Content starts

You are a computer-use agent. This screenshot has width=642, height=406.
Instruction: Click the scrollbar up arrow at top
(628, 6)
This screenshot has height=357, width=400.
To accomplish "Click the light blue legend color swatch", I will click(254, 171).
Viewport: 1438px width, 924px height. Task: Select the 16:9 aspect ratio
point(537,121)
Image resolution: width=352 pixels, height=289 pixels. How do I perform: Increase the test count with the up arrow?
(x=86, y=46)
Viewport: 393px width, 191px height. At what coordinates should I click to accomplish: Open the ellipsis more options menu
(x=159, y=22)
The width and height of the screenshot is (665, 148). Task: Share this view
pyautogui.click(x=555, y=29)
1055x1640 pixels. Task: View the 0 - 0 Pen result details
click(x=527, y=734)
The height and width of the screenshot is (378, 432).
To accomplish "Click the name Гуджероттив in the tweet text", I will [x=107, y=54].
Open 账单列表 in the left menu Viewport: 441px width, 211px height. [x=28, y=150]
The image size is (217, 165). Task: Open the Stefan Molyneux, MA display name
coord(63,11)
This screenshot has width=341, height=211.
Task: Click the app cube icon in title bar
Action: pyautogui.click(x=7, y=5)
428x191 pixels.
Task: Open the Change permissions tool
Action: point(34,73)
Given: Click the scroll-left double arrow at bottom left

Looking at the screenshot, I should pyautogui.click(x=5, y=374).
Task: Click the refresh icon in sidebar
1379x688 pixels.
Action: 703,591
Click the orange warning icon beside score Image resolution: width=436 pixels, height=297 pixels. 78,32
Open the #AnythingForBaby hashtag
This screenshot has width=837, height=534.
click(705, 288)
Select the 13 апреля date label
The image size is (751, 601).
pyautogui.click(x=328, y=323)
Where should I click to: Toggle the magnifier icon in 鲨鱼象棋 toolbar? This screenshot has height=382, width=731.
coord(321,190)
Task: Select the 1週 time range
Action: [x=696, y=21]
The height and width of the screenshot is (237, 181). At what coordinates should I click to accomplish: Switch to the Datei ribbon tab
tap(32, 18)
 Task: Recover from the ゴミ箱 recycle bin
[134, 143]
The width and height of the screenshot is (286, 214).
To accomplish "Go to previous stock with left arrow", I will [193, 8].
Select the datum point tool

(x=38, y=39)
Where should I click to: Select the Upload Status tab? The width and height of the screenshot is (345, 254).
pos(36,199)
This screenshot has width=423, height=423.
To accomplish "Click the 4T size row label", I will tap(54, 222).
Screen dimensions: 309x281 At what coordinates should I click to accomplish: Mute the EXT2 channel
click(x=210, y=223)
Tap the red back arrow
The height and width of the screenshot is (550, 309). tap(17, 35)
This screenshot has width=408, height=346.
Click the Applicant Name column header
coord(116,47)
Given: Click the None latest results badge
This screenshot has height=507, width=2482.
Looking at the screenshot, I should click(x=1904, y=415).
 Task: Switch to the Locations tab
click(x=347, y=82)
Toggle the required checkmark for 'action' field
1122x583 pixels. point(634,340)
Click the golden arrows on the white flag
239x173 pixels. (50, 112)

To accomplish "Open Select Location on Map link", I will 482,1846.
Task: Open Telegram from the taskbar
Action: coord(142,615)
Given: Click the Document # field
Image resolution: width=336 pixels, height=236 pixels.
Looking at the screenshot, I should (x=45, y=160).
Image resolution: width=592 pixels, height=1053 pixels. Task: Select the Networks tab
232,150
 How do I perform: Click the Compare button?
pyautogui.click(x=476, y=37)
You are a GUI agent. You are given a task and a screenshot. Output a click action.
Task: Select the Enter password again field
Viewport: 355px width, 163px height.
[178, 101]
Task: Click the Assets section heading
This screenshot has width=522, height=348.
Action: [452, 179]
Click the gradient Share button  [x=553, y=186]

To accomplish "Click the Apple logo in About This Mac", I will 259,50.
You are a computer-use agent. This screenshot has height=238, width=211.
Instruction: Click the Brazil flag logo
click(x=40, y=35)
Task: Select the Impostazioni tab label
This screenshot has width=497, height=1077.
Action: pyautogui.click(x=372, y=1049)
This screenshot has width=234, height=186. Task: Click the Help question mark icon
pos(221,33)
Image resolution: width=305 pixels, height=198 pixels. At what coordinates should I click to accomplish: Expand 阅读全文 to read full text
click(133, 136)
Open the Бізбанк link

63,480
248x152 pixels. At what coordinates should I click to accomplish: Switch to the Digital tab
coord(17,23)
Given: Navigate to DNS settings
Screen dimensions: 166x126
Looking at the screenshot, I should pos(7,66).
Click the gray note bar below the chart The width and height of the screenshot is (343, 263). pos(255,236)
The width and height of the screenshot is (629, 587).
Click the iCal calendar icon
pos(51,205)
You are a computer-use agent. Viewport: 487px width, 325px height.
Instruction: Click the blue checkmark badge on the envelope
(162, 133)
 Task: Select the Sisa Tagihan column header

Content ends

§ What you need to do: Filter the data above down to lines with the word "computer", and copy them.

§ Task answer:
You are a computer-use agent. This screenshot has width=642, height=406.
You are a computer-use agent. This screenshot has height=238, width=211.
You are a computer-use agent. Viewport: 487px width, 325px height.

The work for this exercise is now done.